Orientation of normal Calliphora is such that there is equal stimulation of the anterior regions of both compound eyes, but on the occlusion of the ocelli this arrangement is upset. It is suggested that ocellar occlusion results in a decrease in the sensitivity of the ommatidia of the anterior region of the compound eye, that they are then unable to function together and that orientation is mediated by the antero-lateral ommatidia. By this process the decrease in sensitivity of the eye is made good by less direct responses in which a greater number of ommatidia become stimulated. This theory is substantiated by the results obtained with Locusta, for a decrease in the efficiency of response of this species is evident only when normal orientation is mediated by the anterior regions of the compound eyes, and not when the response is effected by the lateral ommatidia of one eye. It is possible that the ocelli function in co-ordinating the responses mediated by the contra- and ipsi-lateral ommatidia, described by Mast (1923). It must be pointed out that the effect of occluding the ocelli of Locusta is manifest only when the sensitivity of the compound eye is reduced by light-adaptation. Under these conditions the effect of occlusion may be more evident than when orientation is mediated by highly sensitive compound eyes. Also, in Calliphora the influence of the ocelli is evident only when stimulated by a high light intensity. It is suggested that the degree to which the ocelli influence the response depends on the intensity of stimulation and the state of sensitivity of the compound eyes.

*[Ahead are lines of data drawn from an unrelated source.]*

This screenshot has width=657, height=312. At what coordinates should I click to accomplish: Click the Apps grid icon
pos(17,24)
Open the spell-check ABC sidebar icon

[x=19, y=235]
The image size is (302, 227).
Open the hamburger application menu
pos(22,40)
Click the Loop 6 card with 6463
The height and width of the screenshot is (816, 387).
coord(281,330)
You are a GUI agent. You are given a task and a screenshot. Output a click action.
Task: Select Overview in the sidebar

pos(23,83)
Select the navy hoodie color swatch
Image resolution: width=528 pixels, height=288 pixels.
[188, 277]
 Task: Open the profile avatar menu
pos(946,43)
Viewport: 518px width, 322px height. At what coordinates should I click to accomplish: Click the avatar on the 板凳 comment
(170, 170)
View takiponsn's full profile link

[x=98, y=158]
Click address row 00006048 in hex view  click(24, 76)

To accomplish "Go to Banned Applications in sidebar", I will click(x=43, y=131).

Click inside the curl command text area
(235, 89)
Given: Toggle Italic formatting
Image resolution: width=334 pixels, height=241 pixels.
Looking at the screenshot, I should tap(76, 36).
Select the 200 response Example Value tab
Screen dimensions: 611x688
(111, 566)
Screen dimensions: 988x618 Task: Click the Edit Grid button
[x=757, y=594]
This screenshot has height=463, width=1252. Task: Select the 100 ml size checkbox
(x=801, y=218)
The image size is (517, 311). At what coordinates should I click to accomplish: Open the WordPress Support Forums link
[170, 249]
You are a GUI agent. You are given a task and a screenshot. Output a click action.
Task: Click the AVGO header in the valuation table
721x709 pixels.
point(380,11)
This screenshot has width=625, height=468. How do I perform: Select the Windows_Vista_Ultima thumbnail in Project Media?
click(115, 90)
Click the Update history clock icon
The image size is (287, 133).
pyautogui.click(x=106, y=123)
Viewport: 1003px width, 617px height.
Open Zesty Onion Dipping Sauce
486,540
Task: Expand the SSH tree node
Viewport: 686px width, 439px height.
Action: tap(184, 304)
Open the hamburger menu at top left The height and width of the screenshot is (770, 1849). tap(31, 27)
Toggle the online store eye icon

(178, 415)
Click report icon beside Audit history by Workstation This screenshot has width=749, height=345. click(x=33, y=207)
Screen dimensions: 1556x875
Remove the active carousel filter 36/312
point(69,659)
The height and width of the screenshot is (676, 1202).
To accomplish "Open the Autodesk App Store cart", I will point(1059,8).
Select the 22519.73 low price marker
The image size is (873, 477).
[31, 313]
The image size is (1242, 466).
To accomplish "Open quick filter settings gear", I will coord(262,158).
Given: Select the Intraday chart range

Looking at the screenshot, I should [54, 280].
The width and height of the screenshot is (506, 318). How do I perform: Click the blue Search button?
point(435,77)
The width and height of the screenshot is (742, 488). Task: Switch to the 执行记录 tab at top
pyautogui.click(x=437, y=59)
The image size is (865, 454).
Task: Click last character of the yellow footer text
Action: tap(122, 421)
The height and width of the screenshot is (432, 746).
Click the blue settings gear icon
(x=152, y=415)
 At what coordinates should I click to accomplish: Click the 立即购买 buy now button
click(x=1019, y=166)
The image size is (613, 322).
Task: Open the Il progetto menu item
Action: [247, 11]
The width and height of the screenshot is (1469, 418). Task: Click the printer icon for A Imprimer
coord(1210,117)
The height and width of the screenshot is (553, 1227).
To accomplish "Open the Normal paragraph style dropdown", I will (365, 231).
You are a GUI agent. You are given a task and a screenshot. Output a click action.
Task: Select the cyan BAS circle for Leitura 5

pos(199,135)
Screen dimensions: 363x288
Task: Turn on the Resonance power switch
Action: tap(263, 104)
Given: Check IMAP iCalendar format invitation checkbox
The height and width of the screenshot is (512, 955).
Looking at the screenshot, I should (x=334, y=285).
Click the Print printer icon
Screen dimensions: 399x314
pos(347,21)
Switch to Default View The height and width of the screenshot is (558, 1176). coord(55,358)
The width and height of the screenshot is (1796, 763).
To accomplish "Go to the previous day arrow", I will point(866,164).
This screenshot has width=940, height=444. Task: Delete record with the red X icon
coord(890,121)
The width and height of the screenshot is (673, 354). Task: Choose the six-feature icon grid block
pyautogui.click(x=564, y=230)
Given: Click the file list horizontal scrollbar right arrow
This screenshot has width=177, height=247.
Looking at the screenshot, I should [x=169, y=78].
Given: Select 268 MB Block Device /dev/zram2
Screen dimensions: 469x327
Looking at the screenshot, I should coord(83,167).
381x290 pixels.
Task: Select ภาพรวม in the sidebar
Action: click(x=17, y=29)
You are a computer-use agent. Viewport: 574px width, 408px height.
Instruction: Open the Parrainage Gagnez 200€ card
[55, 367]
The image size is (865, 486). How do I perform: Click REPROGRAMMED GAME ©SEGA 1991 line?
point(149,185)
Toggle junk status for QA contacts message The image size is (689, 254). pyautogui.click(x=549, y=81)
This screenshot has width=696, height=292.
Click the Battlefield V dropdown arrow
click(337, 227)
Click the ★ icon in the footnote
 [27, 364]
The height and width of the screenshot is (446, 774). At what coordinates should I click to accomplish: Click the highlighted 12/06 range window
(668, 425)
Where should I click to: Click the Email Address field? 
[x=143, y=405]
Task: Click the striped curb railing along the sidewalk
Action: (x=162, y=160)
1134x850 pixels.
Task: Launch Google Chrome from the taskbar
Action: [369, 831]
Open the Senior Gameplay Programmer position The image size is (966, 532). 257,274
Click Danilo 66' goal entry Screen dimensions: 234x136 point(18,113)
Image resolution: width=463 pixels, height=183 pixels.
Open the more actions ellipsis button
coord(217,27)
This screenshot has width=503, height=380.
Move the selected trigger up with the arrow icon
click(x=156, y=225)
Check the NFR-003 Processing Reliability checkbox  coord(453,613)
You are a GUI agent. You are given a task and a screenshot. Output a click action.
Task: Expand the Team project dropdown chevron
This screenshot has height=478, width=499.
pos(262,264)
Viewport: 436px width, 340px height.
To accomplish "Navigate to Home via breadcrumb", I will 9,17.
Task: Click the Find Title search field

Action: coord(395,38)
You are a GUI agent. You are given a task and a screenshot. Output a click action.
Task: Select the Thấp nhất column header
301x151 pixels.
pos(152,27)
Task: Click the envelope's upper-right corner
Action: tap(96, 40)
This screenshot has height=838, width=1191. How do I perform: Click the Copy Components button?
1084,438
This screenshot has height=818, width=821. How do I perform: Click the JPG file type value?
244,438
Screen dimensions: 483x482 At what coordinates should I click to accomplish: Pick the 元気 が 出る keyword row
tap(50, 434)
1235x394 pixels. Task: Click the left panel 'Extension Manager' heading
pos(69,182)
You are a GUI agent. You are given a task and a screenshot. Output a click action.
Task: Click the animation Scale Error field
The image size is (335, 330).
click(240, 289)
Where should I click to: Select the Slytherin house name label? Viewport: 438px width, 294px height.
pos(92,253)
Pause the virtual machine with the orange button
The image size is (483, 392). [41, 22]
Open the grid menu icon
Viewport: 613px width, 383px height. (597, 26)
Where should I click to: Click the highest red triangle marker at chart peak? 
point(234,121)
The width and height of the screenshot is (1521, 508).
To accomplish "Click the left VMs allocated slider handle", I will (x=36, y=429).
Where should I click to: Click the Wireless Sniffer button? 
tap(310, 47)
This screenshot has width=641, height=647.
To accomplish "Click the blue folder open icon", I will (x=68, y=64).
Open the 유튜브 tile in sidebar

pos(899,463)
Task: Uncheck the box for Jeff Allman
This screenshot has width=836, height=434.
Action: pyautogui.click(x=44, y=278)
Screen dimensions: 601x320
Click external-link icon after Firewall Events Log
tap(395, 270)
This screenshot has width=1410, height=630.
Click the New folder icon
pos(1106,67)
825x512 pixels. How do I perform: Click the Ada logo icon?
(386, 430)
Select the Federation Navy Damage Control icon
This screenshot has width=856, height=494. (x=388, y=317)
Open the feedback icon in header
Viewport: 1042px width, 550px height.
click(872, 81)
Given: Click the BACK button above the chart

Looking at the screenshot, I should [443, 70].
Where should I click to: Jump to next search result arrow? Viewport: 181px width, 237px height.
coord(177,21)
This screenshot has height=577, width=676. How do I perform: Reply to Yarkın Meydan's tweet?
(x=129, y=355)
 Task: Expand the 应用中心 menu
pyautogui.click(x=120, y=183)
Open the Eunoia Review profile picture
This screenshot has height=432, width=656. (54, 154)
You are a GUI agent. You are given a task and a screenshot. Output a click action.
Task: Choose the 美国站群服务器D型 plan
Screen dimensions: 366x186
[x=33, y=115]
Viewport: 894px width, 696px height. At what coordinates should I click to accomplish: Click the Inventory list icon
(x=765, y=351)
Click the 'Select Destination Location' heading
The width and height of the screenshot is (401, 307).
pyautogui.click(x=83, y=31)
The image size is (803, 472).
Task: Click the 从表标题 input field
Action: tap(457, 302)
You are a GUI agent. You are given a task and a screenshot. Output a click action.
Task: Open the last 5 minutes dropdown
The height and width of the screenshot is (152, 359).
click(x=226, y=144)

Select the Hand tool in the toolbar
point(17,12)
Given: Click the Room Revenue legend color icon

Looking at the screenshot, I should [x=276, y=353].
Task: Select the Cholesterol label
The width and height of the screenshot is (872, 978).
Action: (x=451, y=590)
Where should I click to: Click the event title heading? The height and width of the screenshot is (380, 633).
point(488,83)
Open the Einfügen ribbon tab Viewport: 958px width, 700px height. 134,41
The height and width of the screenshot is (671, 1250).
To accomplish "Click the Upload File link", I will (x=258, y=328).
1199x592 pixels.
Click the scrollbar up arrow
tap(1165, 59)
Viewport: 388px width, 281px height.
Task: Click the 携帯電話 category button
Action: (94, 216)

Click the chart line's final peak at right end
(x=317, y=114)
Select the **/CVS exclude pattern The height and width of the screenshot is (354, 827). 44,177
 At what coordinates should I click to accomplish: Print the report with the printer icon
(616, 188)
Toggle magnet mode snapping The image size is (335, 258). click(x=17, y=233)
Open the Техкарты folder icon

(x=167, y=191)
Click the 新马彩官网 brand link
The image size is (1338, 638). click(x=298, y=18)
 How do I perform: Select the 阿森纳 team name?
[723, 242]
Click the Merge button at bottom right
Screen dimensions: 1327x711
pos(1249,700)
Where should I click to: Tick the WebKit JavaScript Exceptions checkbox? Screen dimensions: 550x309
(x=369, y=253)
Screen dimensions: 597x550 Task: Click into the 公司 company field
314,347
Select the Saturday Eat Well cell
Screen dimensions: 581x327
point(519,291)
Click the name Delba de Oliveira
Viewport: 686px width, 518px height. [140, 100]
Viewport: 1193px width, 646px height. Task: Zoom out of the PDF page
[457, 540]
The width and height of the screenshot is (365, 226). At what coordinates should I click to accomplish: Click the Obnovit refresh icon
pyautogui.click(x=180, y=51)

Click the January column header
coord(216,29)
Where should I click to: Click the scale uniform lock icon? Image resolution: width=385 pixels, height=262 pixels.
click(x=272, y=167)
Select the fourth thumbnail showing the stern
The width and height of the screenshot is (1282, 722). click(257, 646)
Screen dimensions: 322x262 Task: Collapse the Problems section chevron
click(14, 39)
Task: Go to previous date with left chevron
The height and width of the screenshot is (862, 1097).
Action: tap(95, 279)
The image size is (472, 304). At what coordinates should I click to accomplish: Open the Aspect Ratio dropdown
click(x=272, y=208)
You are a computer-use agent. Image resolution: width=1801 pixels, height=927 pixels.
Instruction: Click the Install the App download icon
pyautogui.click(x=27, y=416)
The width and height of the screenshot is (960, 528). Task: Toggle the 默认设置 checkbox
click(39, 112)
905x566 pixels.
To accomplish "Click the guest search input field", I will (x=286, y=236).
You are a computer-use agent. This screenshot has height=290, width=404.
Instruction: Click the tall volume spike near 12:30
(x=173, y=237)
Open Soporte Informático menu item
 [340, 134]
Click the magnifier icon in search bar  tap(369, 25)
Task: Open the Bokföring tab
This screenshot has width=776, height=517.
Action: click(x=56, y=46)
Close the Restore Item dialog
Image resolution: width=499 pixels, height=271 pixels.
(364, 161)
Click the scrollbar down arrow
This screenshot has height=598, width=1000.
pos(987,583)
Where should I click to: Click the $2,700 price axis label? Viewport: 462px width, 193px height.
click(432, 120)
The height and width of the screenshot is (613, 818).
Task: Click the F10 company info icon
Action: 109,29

To conclude this discussion on the contribution of the ocelli to phototaxis, one may consider the efficient phototactic orientation of normal insects to be the result of directional responses mediated by the compound eyes, the efficiency of movement being maintained by the ocelli which correct directional deviations. The suggestion that the absence of ocellar stimulation resulting from occlusion decreases the sensitivity of the anterior regions of the compound eyes does not imply that a physical change occurs in these facets, but that there is a decrease in the excitation of the nerve elements from these receptors. Such a decrease in nervous excitation will not only be manifest in a decrease in the efficiency of directional response, but also in the speed of reaction or photokinetic response to stimulation. In immobile orientation or photo-akinesis, however, where efficiency or speed of movement is not the essential criterion of response, the stimulatory function of the ocelli to the nervous system will not be evident.

The writer wishes to offer his sincere thanks to Prof. O. W. Richards, Dr N. Waloff and Mr R. G. Davies for their interest in the work and helpful comments on the draft of this paper. Acknowledgement is also made to the Anti-Locust Research Centre for the supply of locust hoppers.